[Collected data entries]

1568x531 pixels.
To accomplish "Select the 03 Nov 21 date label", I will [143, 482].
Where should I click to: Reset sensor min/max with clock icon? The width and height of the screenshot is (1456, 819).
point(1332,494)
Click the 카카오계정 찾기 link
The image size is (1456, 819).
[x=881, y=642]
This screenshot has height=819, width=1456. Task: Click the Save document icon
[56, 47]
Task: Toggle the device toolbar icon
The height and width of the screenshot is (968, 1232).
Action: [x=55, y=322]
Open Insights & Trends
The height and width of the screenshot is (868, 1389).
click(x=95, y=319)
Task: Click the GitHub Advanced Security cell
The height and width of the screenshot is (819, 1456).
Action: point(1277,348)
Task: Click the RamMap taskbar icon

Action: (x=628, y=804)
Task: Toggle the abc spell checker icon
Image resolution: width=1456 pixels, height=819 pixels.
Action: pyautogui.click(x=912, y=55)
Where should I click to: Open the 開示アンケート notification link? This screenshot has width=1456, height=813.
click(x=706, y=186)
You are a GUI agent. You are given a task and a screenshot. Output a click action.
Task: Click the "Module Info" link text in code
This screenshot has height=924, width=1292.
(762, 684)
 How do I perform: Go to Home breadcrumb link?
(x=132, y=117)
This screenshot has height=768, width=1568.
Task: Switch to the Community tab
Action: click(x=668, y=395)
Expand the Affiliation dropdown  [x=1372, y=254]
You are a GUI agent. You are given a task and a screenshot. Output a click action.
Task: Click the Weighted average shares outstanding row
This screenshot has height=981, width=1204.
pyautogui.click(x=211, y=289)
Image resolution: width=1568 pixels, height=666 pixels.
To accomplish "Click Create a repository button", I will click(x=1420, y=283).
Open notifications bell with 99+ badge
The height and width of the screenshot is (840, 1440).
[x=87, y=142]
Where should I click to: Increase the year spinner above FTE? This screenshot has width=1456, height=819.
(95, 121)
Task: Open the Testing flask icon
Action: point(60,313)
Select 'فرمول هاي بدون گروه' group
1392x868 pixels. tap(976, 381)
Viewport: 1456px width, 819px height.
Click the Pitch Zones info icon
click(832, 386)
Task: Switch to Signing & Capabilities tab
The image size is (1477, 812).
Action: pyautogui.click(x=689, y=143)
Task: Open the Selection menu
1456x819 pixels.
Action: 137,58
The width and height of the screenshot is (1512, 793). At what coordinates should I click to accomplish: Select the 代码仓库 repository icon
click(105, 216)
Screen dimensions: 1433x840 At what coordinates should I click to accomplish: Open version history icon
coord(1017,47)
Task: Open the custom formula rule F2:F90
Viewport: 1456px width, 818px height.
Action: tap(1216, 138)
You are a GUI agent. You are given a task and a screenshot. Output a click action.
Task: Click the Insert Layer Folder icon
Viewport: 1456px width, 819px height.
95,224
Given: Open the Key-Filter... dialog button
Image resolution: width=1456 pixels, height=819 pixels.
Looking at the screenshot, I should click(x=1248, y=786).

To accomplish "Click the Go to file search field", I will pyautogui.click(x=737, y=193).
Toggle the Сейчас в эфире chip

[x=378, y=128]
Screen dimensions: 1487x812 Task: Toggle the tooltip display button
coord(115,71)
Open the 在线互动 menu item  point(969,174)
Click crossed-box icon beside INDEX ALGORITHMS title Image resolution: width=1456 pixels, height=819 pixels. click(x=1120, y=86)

### WHAT YOU SHOULD DO
Transcribe the entries above word for word, from the first line through the line containing "Task: Toggle the device toolbar icon", and nothing else.

### WRITTEN SOLUTION
1568x531 pixels.
To accomplish "Select the 03 Nov 21 date label", I will [143, 482].
Where should I click to: Reset sensor min/max with clock icon? The width and height of the screenshot is (1456, 819).
point(1332,494)
Click the 카카오계정 찾기 link
The image size is (1456, 819).
[x=881, y=642]
This screenshot has height=819, width=1456. Task: Click the Save document icon
[56, 47]
Task: Toggle the device toolbar icon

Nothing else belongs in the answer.